_What you should do_:
Write out every line of the material below as a numbered list, omitting blank lines.

_Exercise input_:
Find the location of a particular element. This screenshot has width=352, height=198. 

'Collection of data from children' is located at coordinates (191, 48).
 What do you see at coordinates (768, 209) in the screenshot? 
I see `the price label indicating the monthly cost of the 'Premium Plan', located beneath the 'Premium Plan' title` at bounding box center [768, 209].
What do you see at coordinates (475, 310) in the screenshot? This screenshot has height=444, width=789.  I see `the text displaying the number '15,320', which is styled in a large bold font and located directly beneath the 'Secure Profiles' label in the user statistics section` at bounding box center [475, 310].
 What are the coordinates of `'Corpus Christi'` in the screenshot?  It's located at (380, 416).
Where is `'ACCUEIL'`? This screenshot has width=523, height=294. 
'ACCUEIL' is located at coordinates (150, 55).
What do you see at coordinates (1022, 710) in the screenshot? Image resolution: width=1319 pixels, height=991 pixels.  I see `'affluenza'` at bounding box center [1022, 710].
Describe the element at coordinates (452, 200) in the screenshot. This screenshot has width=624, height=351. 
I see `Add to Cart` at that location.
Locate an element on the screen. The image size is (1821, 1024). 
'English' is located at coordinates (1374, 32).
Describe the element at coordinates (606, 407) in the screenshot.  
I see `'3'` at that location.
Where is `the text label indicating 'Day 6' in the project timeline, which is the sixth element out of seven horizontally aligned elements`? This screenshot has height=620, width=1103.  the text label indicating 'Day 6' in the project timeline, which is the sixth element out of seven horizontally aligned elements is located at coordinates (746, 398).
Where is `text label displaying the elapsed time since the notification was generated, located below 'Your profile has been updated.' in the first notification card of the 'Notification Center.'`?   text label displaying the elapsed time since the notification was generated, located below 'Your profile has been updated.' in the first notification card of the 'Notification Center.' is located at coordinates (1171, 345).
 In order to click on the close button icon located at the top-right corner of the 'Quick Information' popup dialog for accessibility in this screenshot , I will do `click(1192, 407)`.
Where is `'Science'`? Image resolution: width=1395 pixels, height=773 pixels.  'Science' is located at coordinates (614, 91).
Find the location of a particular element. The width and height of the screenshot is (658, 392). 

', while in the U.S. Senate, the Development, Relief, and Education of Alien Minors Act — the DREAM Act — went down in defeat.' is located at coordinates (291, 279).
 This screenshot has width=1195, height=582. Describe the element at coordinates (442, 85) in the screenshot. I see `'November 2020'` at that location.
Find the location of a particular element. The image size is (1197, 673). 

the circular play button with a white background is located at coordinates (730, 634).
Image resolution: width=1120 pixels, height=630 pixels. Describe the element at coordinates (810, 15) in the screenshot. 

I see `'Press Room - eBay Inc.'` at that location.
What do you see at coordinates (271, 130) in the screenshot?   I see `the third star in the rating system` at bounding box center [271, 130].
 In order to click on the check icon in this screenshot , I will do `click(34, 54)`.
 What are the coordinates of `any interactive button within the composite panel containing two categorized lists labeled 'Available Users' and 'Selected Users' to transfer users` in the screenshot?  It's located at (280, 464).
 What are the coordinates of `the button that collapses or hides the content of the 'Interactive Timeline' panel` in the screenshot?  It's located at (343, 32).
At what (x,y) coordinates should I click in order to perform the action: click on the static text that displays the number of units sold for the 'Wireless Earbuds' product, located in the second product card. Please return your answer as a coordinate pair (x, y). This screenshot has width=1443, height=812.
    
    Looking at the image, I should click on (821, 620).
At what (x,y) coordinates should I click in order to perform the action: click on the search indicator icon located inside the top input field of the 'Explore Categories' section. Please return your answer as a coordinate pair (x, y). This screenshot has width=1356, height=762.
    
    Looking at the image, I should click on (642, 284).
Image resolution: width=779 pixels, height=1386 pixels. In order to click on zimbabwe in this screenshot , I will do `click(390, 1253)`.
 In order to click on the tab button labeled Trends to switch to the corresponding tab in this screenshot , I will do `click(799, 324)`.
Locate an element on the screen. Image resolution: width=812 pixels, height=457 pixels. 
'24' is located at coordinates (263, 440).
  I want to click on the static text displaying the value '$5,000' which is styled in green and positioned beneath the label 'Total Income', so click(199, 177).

_Result of the exercise_:
1. Find the location of a particular element. This screenshot has width=352, height=198. 
2. 'Collection of data from children' is located at coordinates (191, 48).
3.  What do you see at coordinates (768, 209) in the screenshot? 
4. I see `the price label indicating the monthly cost of the 'Premium Plan', located beneath the 'Premium Plan' title` at bounding box center [768, 209].
5. What do you see at coordinates (475, 310) in the screenshot? This screenshot has height=444, width=789.  I see `the text displaying the number '15,320', which is styled in a large bold font and located directly beneath the 'Secure Profiles' label in the user statistics section` at bounding box center [475, 310].
6.  What are the coordinates of `'Corpus Christi'` in the screenshot?  It's located at (380, 416).
7. Where is `'ACCUEIL'`? This screenshot has width=523, height=294. 
8. 'ACCUEIL' is located at coordinates (150, 55).
9. What do you see at coordinates (1022, 710) in the screenshot? Image resolution: width=1319 pixels, height=991 pixels.  I see `'affluenza'` at bounding box center [1022, 710].
10. Describe the element at coordinates (452, 200) in the screenshot. This screenshot has width=624, height=351. 
11. I see `Add to Cart` at that location.
12. Locate an element on the screen. The image size is (1821, 1024). 
13. 'English' is located at coordinates (1374, 32).
14. Describe the element at coordinates (606, 407) in the screenshot.  
15. I see `'3'` at that location.
16. Where is `the text label indicating 'Day 6' in the project timeline, which is the sixth element out of seven horizontally aligned elements`? This screenshot has height=620, width=1103.  the text label indicating 'Day 6' in the project timeline, which is the sixth element out of seven horizontally aligned elements is located at coordinates (746, 398).
17. Where is `text label displaying the elapsed time since the notification was generated, located below 'Your profile has been updated.' in the first notification card of the 'Notification Center.'`?   text label displaying the elapsed time since the notification was generated, located below 'Your profile has been updated.' in the first notification card of the 'Notification Center.' is located at coordinates (1171, 345).
18.  In order to click on the close button icon located at the top-right corner of the 'Quick Information' popup dialog for accessibility in this screenshot , I will do `click(1192, 407)`.
19. Where is `'Science'`? Image resolution: width=1395 pixels, height=773 pixels.  'Science' is located at coordinates (614, 91).
20. Find the location of a particular element. The width and height of the screenshot is (658, 392). 
21. ', while in the U.S. Senate, the Development, Relief, and Education of Alien Minors Act — the DREAM Act — went down in defeat.' is located at coordinates (291, 279).
22.  This screenshot has width=1195, height=582. Describe the element at coordinates (442, 85) in the screenshot. I see `'November 2020'` at that location.
23. Find the location of a particular element. The image size is (1197, 673). 
24. the circular play button with a white background is located at coordinates (730, 634).
25. Image resolution: width=1120 pixels, height=630 pixels. Describe the element at coordinates (810, 15) in the screenshot. 
26. I see `'Press Room - eBay Inc.'` at that location.
27. What do you see at coordinates (271, 130) in the screenshot?   I see `the third star in the rating system` at bounding box center [271, 130].
28.  In order to click on the check icon in this screenshot , I will do `click(34, 54)`.
29.  What are the coordinates of `any interactive button within the composite panel containing two categorized lists labeled 'Available Users' and 'Selected Users' to transfer users` in the screenshot?  It's located at (280, 464).
30.  What are the coordinates of `the button that collapses or hides the content of the 'Interactive Timeline' panel` in the screenshot?  It's located at (343, 32).
31. At what (x,y) coordinates should I click in order to perform the action: click on the static text that displays the number of units sold for the 'Wireless Earbuds' product, located in the second product card. Please return your answer as a coordinate pair (x, y). This screenshot has width=1443, height=812.
32.     Looking at the image, I should click on (821, 620).
33. At what (x,y) coordinates should I click in order to perform the action: click on the search indicator icon located inside the top input field of the 'Explore Categories' section. Please return your answer as a coordinate pair (x, y). This screenshot has width=1356, height=762.
34.     Looking at the image, I should click on (642, 284).
35. Image resolution: width=779 pixels, height=1386 pixels. In order to click on zimbabwe in this screenshot , I will do `click(390, 1253)`.
36.  In order to click on the tab button labeled Trends to switch to the corresponding tab in this screenshot , I will do `click(799, 324)`.
37. Locate an element on the screen. Image resolution: width=812 pixels, height=457 pixels. 
38. '24' is located at coordinates (263, 440).
39.   I want to click on the static text displaying the value '$5,000' which is styled in green and positioned beneath the label 'Total Income', so click(199, 177).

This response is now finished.